C’est ainsi que l’Académie nationale de médecine, institution «placée sous la protection du président de la République» selon ses statuts, a publié un communiqué de presse le 19 juillet 2022 :
- «Tout refus de se faire vacciner motivé par des convictions personnelles est respectable, mais incompatible avec le métier de soignant» : Non seulement il ne relève pas à l’Académie de clamer ce qui est compatible ou non compatible avec le métier de soignant, mais les membres de l’Académie devraient aussi se souvenir qu’un vaccin est un produit pharmaceutique et qu’aucun produit pharmaceutique ne se ressemble. Il est donc naïf et malhonnête de laisser entendre que tous les vaccins se valent en termes d’efficacité et de tolérance.
- «Les vaccins actuels conservent une efficacité résiduelle contre la transmission…» : Il s’agit d’une affirmation gratuite dite d’autorité (l’Académie a dit) fondée sur aucune source scientifique
- «La réintégration de professionnels de la santé non vaccinés compromettrait le climat de confiance et la cohésion qui doivent exister entre ses membres et avec les malades» : Cela voudrait dire qu’on doit assigner à résidence sans salaire un temps indéterminé des professionnels de santé, sur la base d’un hypothétique problème de «climat de confiance» qui s’imposerait à l’ensemble des équipes hospitalières du territoire… La grande statue d’Hippocrate trônant sur la chaire de l’amphithéâtre de l’Académie de médecine ne suffit apparemment pas à rappeler à ses membres leur serment d’Hippocrate «Je respecterai toutes les personnes, leur autonomie et leur volonté, sans discrimination».

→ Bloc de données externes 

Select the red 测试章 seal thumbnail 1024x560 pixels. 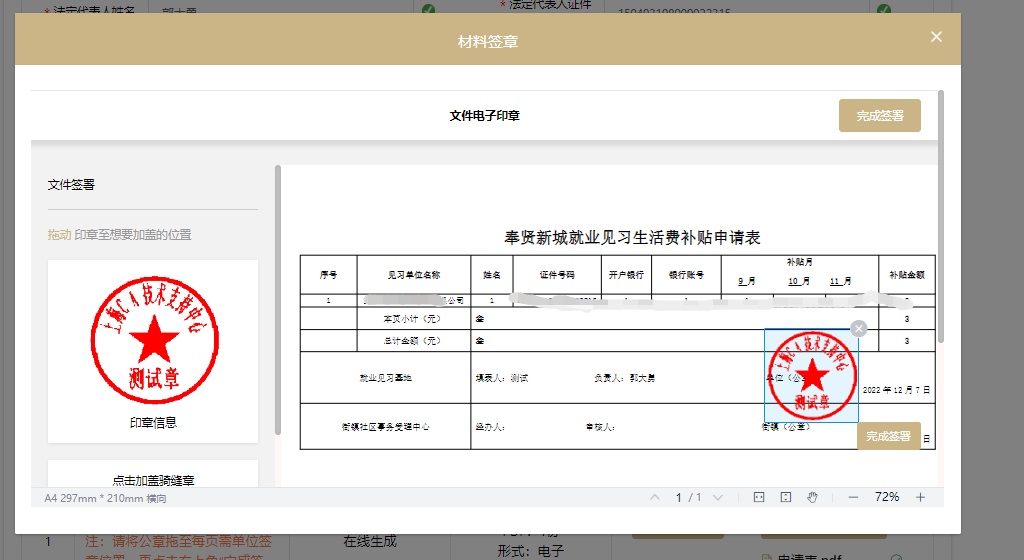point(154,340)
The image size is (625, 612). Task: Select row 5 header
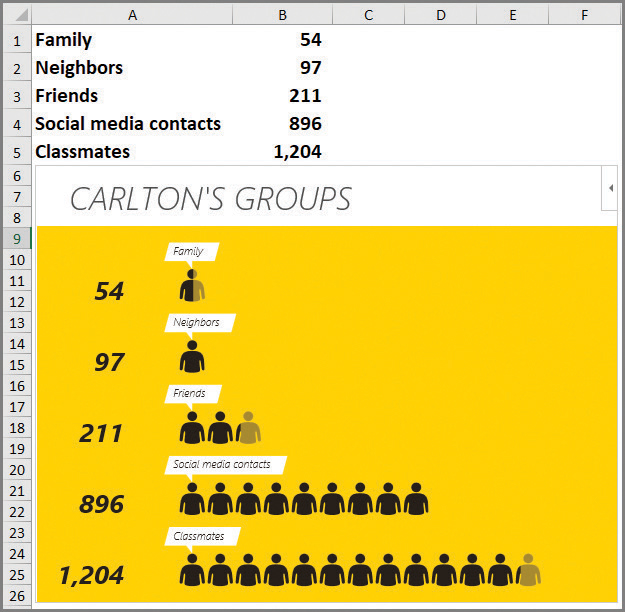[17, 152]
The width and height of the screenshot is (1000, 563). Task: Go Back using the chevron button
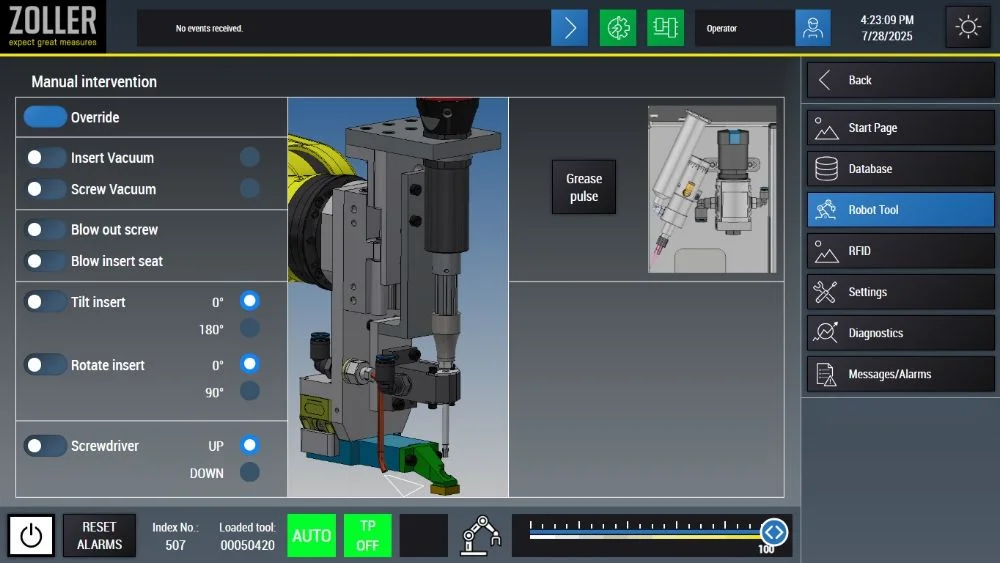pyautogui.click(x=900, y=80)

Un climat de confiance se construit sur la base du respect mutuel et non sur une discrimination artificielle selon le statut vaccinal, surtout quand il est désormais bien avéré que vaccinés et non-vaccinés contaminent et transmettent le coronavirus.
L’obstruction et la panique du gouvernement vis-à-vis de la question de la réintégration des personnels soignants suspendus ne fait que confirmer son obstination à ne pas voir le réel car il a peur de compromettre sa crédibilité.
L’obstination et la fermeté d’un chef d’Etat peuvent en situation de crise prendre le même masque mais relèvent de comportements totalement opposés. L’obstination du chef d’Etat est un symptôme d’immaturité profonde qui repose sur son inexpérience et ses préjugés, tout en se caractérisant par le déni et l’imperméabilité à la raison. La fermeté d’un véritable décideur digne de sa fonction suggèrerait d’accepter le principe de ses erreurs, d’écouter les arguments de la raison, d’étudier les données évolutives de la science et de prendre en compte la réalité des situations humaines.